Compete With The United States, China Is Projected To Have 3,000 Nuclear Warheads By 2030
JAKARTA - The United States Department of Defense projects China's nuclear arsenal will increase sharply in the next few years, saying Beijing could have 700 nuclear warheads by 2027 and possibly 1,000 nuclear warheads by 2030.
While the numbers would still be much smaller than the current US nuclear stockpile, they represent a significant change in US projections from last year, when the Pentagon warned China's arsenal would reach 400 by the end of the decade.
Washington has repeatedly asked China to join it and Russia in a new arms control treaty (New START)
In its annual report to Congress on the Chinese military, the Pentagon reiterated concerns about increasing pressure on self-governing Taiwan, and China's chemical and biological programs and technological advances.
But the report places particular emphasis on China's growing nuclear arsenal.
"Over the next decade, the PRC aims to modernize, diversify and expand its nuclear power," the report said, referring to the People's Republic of China.

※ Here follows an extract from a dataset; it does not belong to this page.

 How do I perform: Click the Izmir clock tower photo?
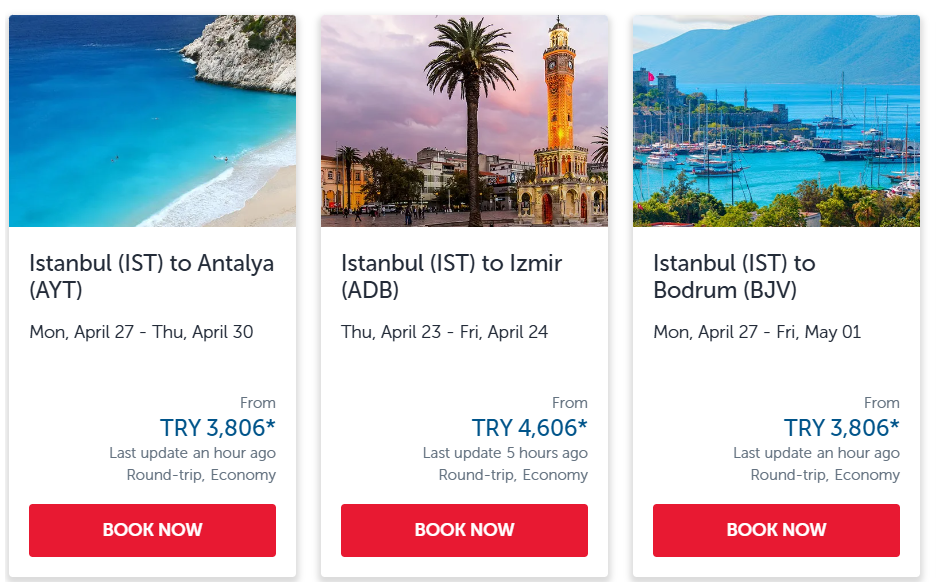point(464,121)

The report also explained that the Bamboo Curtain Country had begun to build at least three areas of intercontinental ballistic missile silos.
"Does China follow through on forecasts from the United States? This will depend largely on United States policies and actions," said Daryl Kimball, executive director of the Arms Control Association.
"China's potential to increase its arsenal to this level underscores the urgent need for pragmatic bilateral or multilateral talks to reduce nuclear risk," Kimball added.
China says its arsenal is dwarfed by the United States and Russia, and is ready for dialogue, but only if Washington reduces its nuclear stockpile to Chinese levels.
The United States is known to currently have a stockpile of about 3,750 nuclear warheads, of which 1,389 were deployed as of September 1.
While citing Kyodo News, the report said China aims to modernize, diversify and expand its nuclear arsenal over the next ten years.
"The PRC is investing in, and expanding, the number of land, sea, and air-based nuclear delivery platforms and building the necessary infrastructure to support the major expansion of its nuclear power," the report said.
In February, the United States and Russia agreed to a five-year extension of the last remaining treaty limiting their nuclear arsenal, New START.
The New START limits each party to no more than 1,550 deployed nuclear warheads and no more than 800 deployed and non-deployed intercontinental ballistic missile launchers, submarine-launched ballistic missile launchers and heavy bombers equipped for nuclear weapons.
The Pentagon report also warned China "may have formed a nascent 'nuclear triad'" consisting of ICBMs, SLBMs and air-launched ballistic missiles.
In addition, the report also noted, China's People's Liberation Army Rocket Force "began to field its first operational hypersonic weapon system, the DF-17 hypersonic glide vehicle capable of launching medium-range ballistic missiles" last year.